Publisher’s Weekly has weighed in. It’s a very good start!
“Horn (Imperfect Harmony) creates a vivid and at times horrifying portrait of Blackwell’s Island (today’s Roosevelt Island) in New York City’s East River during the late 19th century. Using the institutions that populated the island as an organizing principle, Horn selects colorful stories of individuals confined in the asylum, workhouse, hospital, almshouse, and penitentiary. Episodes include the heroic muckraking efforts of journalists Nellie Bly and William P. Rogers in exposing the mistreatment of the confined; tragic tales of young prisoners, like teenaged pickpocket Adelaide Irving, imprisoned for relatively minor crimes and never able to fully recover from her time there; and truly nightmarish accounts of medical experimentation, including brain surgery administered under (ineffective) hypnosis rather than anesthesia. The anecdotal rather than linear narrative approach captures the drama of the island’s inmates, but can make understanding the chronology challenging.

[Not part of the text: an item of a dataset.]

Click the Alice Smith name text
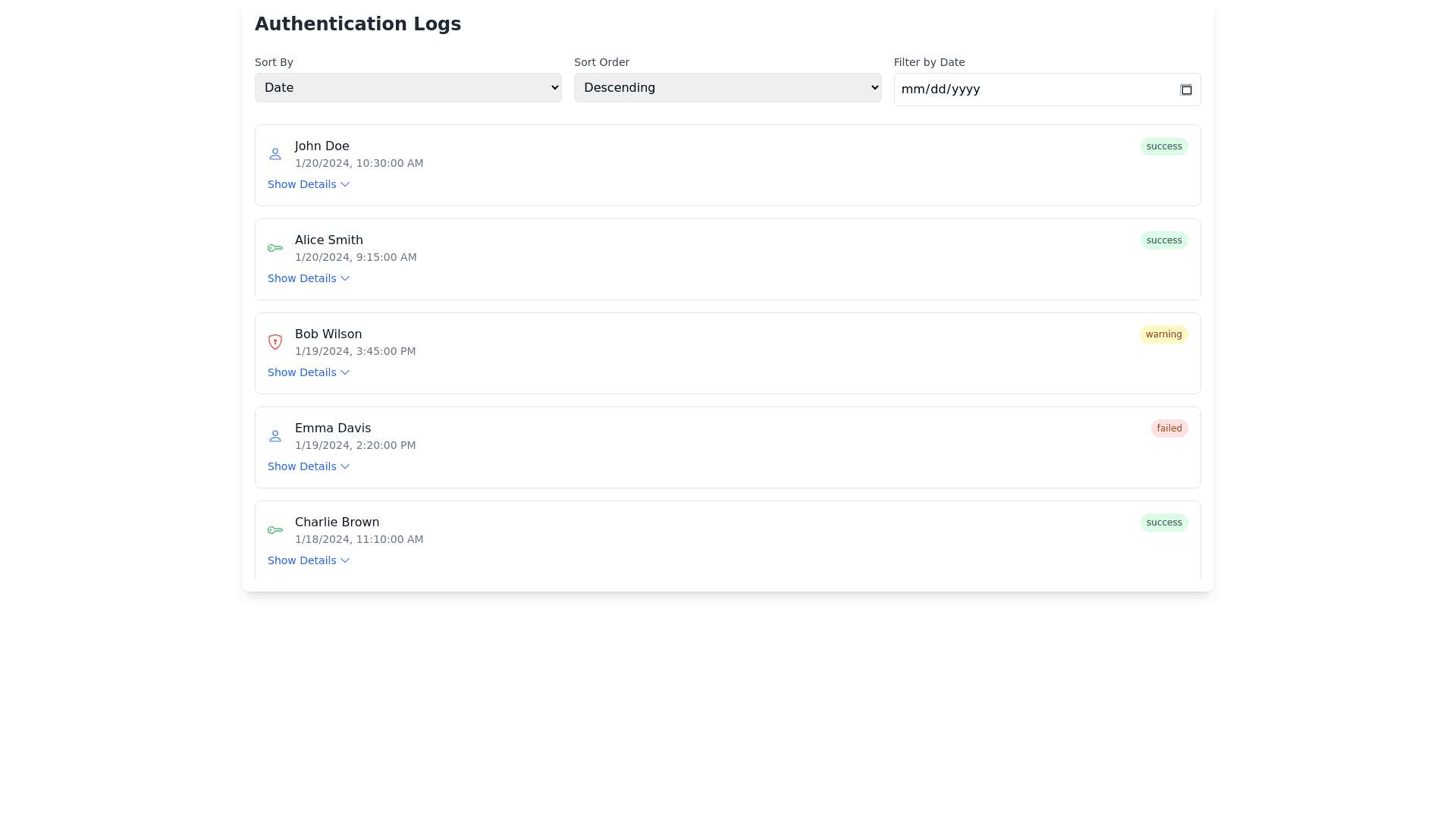 coord(329,240)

Horn has created a bleak but worthwhile depiction of institutional failure, with relevance for persistent debates over the treatment of the mentally ill and incarcerated.”

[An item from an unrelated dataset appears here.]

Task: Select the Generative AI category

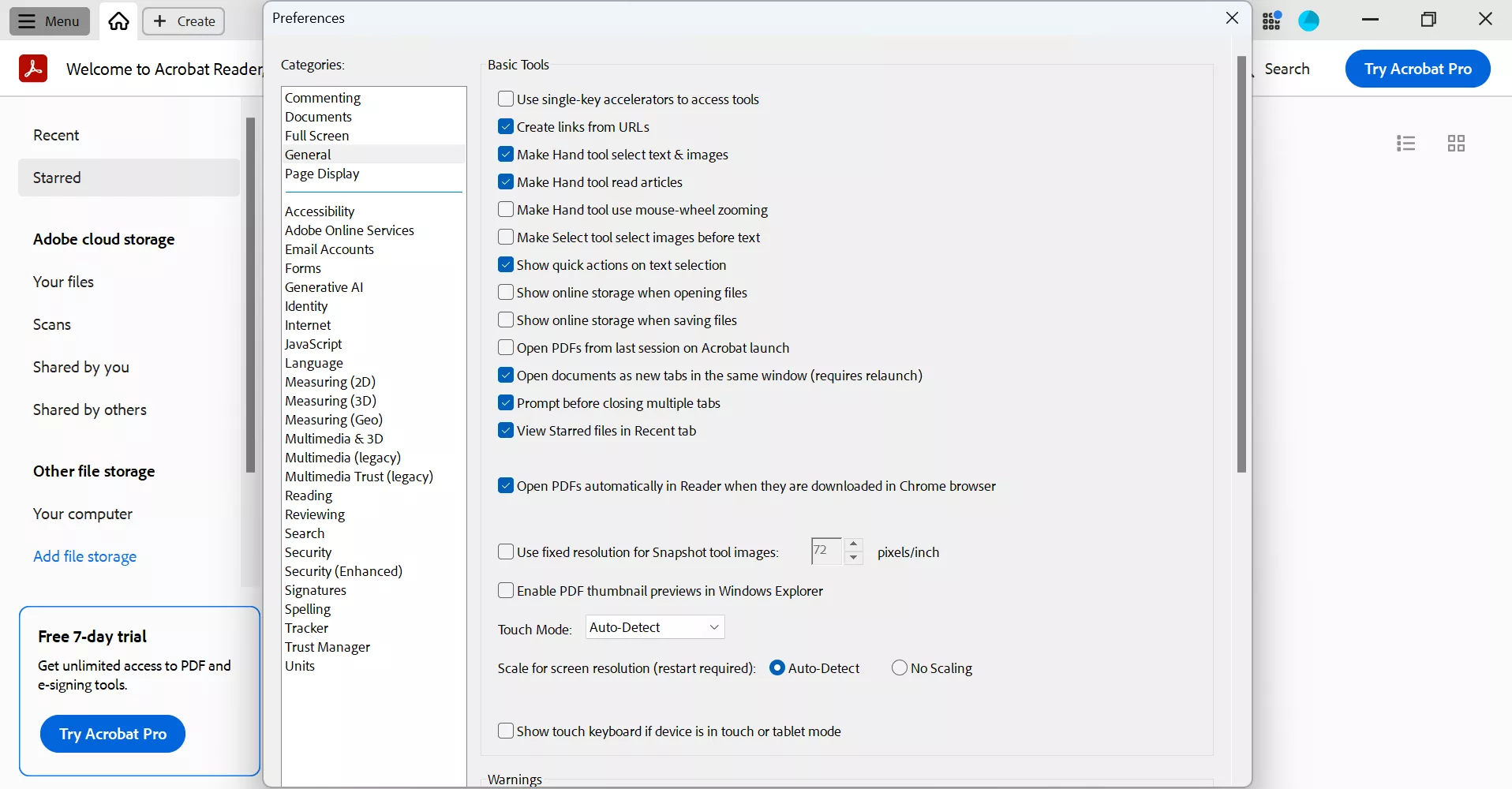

The beautiful ruins of the Smallpox Hospital on Roosevelt Island. As of 1875 the Smallpox Hospital was controlled by the Board of Health, and later renamed Riverside Hospital. Riverside Hospital was moved to North Brother Island in 1885, and the former Smallpox Hospital was used as a home for the nurses from the Training School. (North Brother Island is most famous as the place where Typhoid Mary was confined.)